Stimulation was delivered by means of Presentation software (version 12.1; Neurobehavioral Systems).
ERMF recordings and analysis
During MEG measurement, subjects were seated in a magnetically shielded and sound-attenuated room. Head coordinates were determined with three landmark coils fixed to the auditory canals and the nasion to match MEG data with anatomical information from MR scans. Air-conducted sounds were delivered at 60 dB above individual hearing threshold through silicon tubes and individually fitted silicon earpieces. Subjects were instructed to avoid head or eye movements and to fixate a central cross that was projected onto a screen in front of them. MEG data was acquired with a 275-sensor whole-head MEG system (Omega 275; CTF Systems; VSM MedTech) equipped with first-order axial SQUID gradiometers. The magnetoencephalogram was recorded continuously at a sampling rate of 1200 Hz and filtered on-line with a hardware low-pass filter of 300 Hz. For preprocessing and statistical analysis of MEG data, the Matlab-based (The MathWorks) EMEGS software (Junghöfer and Peyk, 2004) (freely available at http://www.emegs.org/) was used. Off-line responses were sampled down to 600 Hz and filtered with a 0.2–48 Hz bandpass filter. The continuously recorded signal was discretized into averaging epochs ranging from −200 to +600 ms relative to onset of the conditioned stimulus. The prestimulus baseline interval ranged from 150 ms before until stimulus onset. For single-trial data editing and artifact rejection, a method for statistical control of artifacts in dense-array MEG studies was applied (Junghöfer et al., 2000). After data editing and artifact rejection, separate averages were calculated for the three resulting affective conditions (CSpos, CSneg, and CSneut) in the preconditioning and postconditioning runs for each sensor and participant. For the preconditioning measurement, data were averaged across the three CS blocks after habituation. Analogously, for the postconditioning measurement, only the first three CS repetition blocks were considered, further restricting the impact of rapid neural extinction processes (Rogan et al., 1997).
Inverse modeling.
After averaging, the cortical sources of the event-related magnetic fields were estimated using a distributed source model suitable to detect distributed network activity covered by modern whole-head MEG scanner, as well as a more traditional dual source model, convergent to the approach used in previous MEG studies on directed attention (Woldorff et al., 1993) with limited MEG head coverage.

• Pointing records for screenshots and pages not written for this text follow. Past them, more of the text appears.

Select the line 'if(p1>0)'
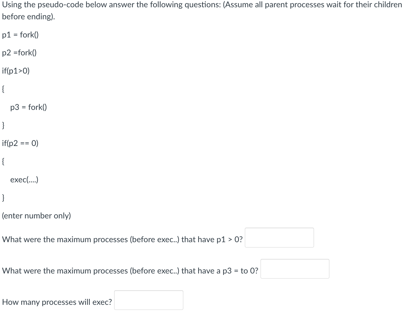Screen dimensions: 408x316 [15, 71]
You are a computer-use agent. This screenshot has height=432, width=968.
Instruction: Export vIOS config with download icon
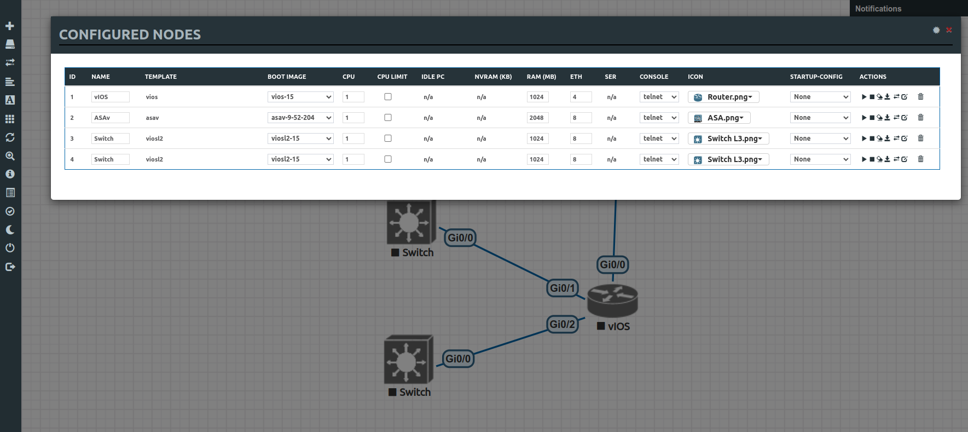coord(887,97)
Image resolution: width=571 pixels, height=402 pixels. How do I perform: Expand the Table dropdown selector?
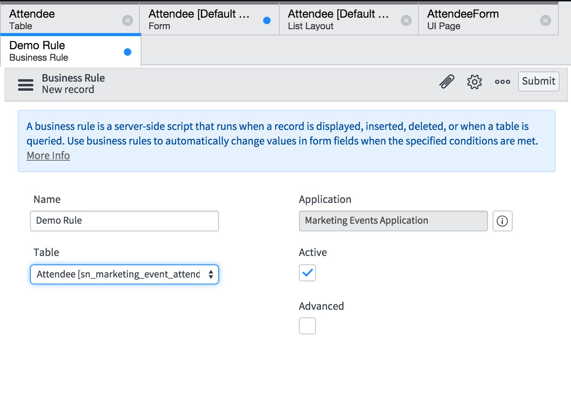pyautogui.click(x=124, y=274)
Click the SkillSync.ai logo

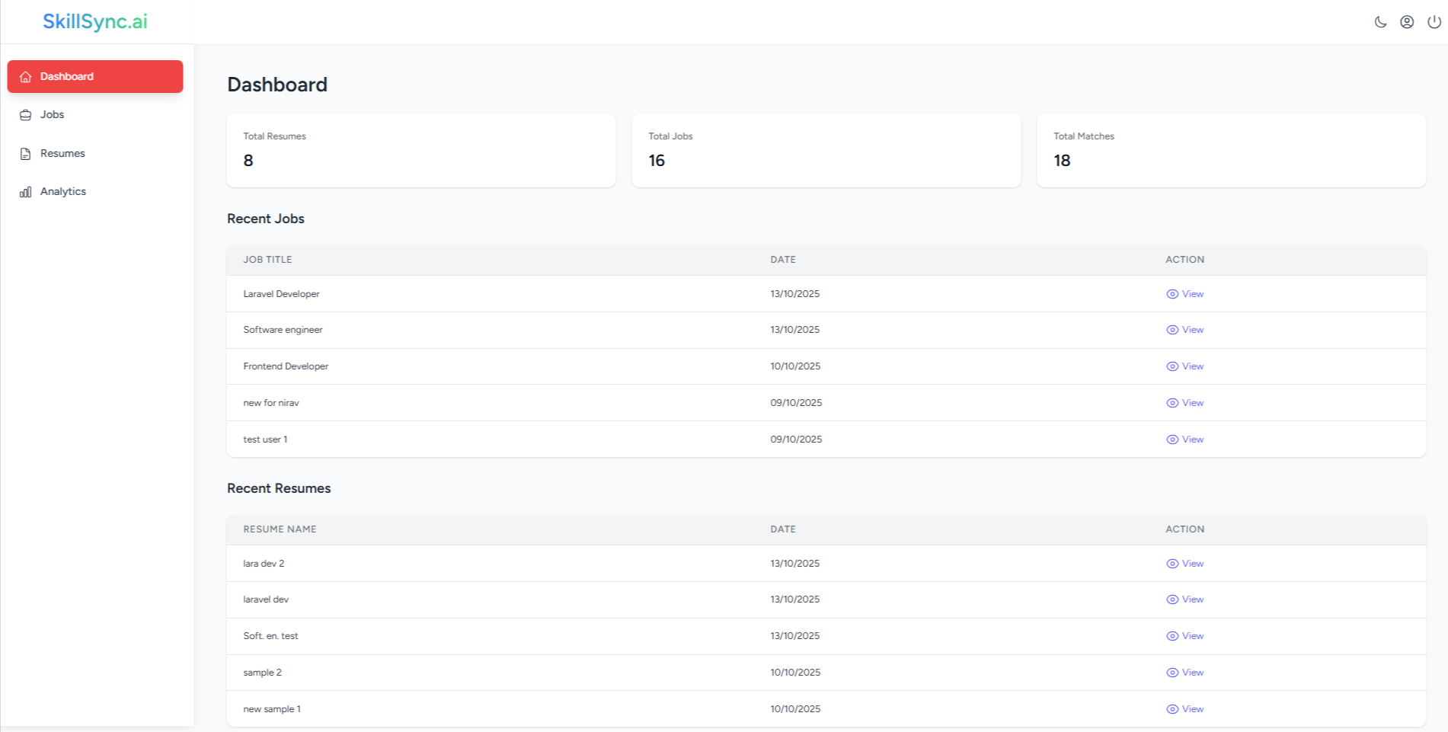point(95,21)
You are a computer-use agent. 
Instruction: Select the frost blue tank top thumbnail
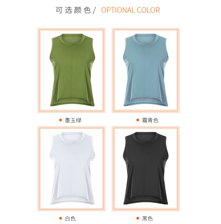click(x=146, y=70)
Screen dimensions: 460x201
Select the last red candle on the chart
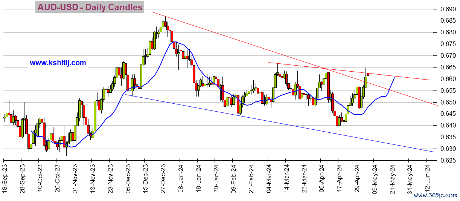click(368, 74)
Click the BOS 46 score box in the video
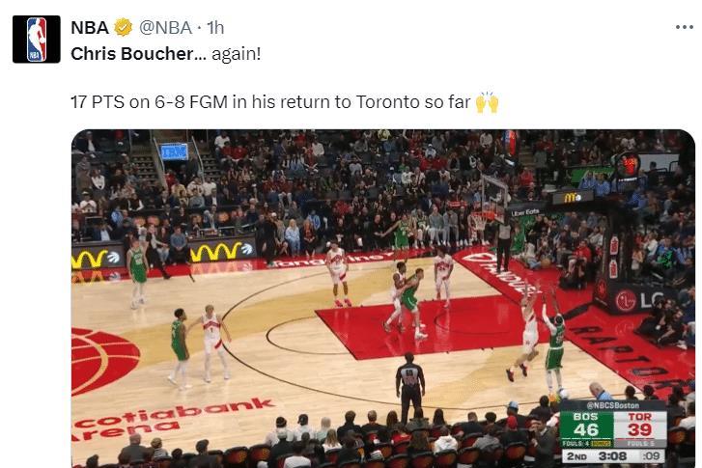 click(586, 426)
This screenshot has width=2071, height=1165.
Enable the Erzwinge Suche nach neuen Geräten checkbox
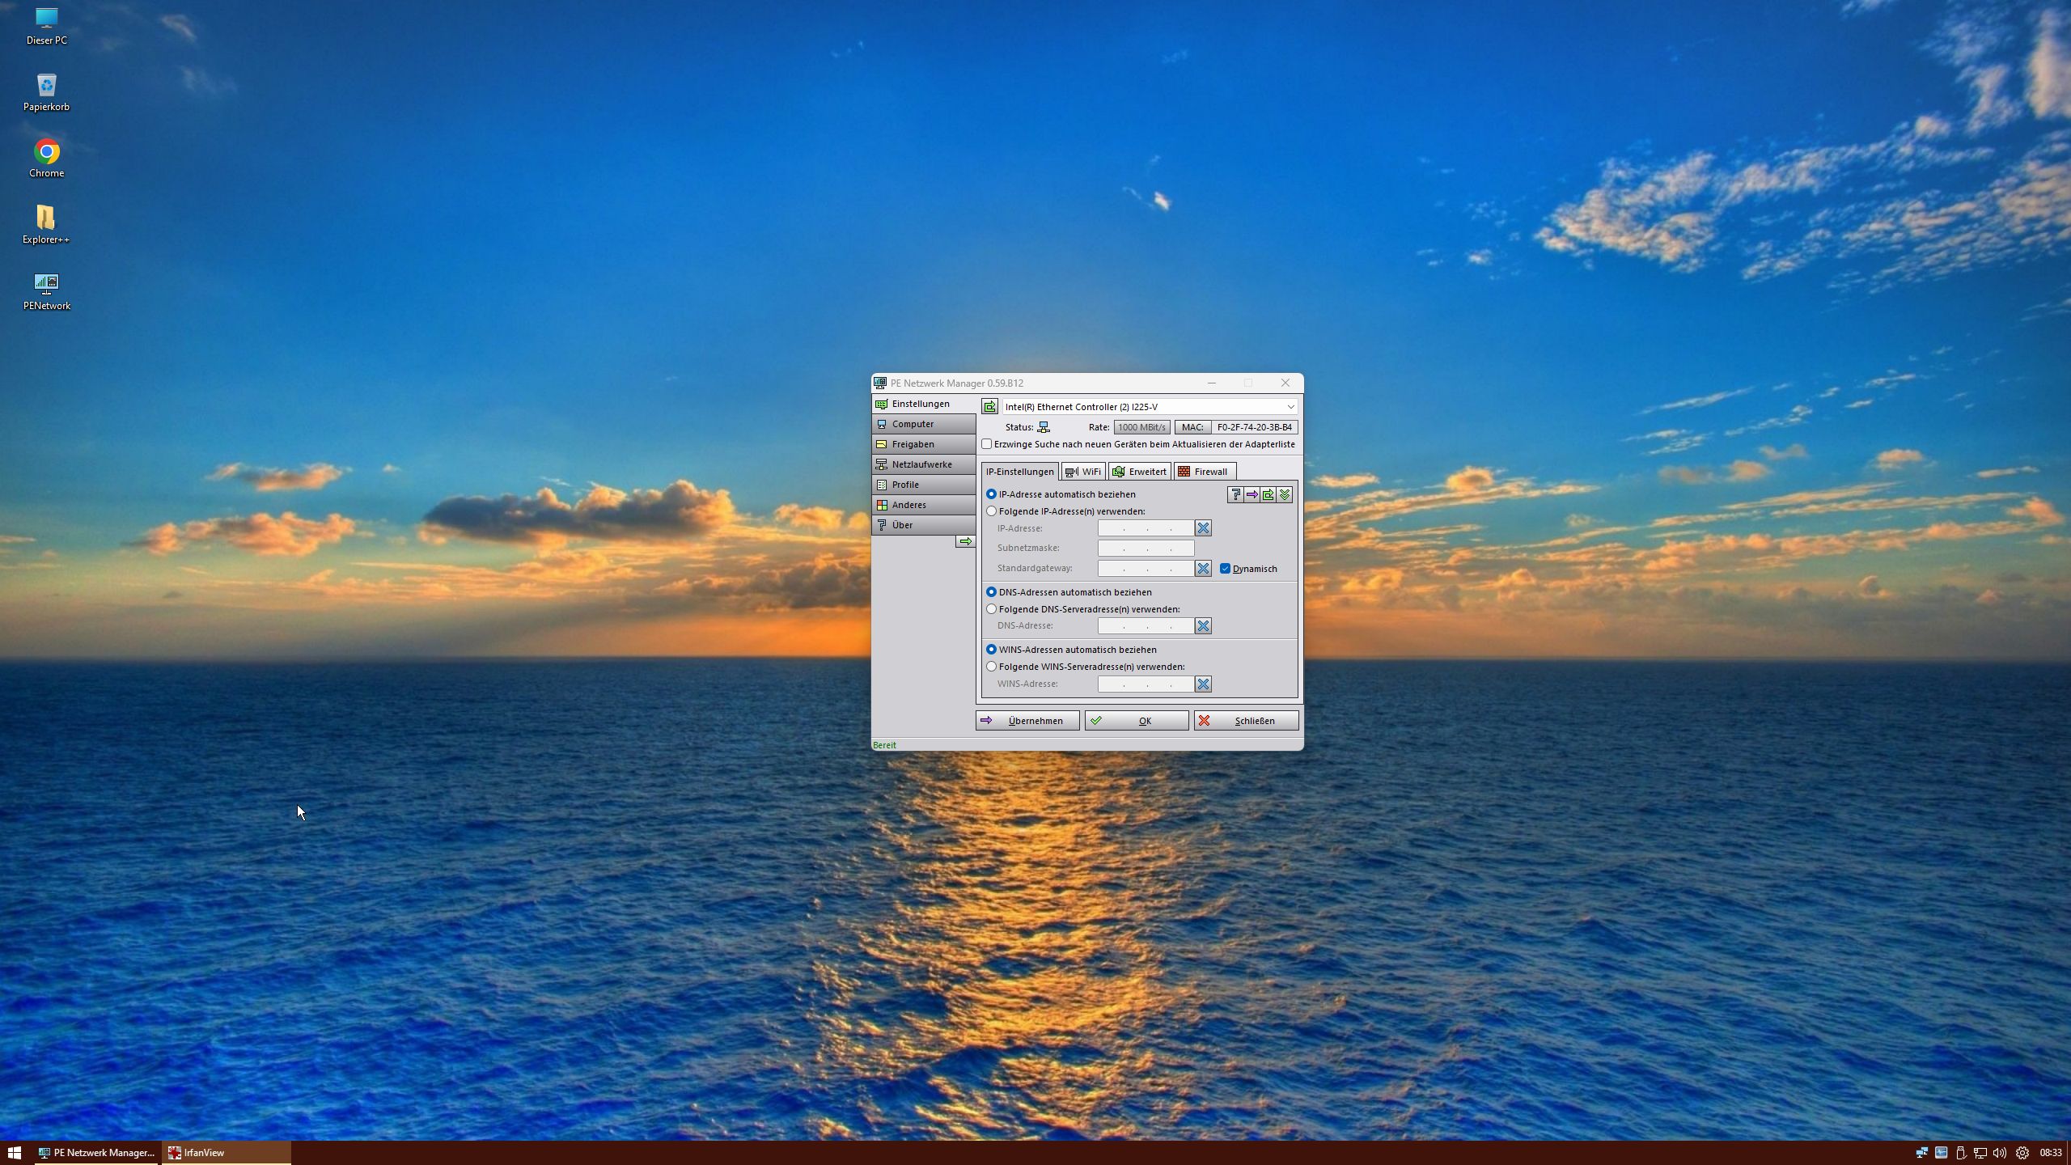click(x=987, y=444)
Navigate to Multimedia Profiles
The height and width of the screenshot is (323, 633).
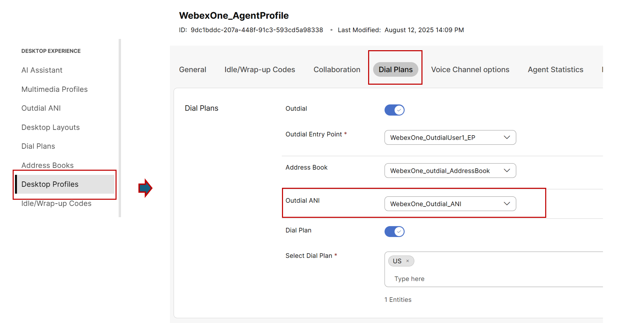pos(54,89)
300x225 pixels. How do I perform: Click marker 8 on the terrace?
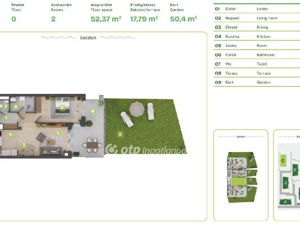click(x=93, y=111)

As distributed inverse source modeling method, the L2-minimum-norm-pseudoinverse (L2-MNP) was applied. This technique allows the estimation of distributed neural network activity without a priori assumptions regarding the location and/or number of current sources (Hämäläinen and Ilmoniemi, 1994). In addition, from all possible generator sources, only those exclusively determined by the measured magnetic fields are considered by the method (Hauk, 2004). A spherical shell with evenly distributed 2 (azimutal and polar direction, radial dipoles do not generate magnetic fields outside of a sphere) × 360 dipoles was used as source model. A source shell radius of 87% of the individually fitted head radius has been chosen, approximately corresponding to the gray matter volume. Across all participants and conditions, a Tikhonov regularization parameter k of 0.1 was applied. Topographies of source direction independent neural activities (i.e., the vector length of the estimated source activities at each position) were calculated for each individual subject, condition, and time point based on the averaged magnetic field distributions and the individual sensor positions for each subject and run.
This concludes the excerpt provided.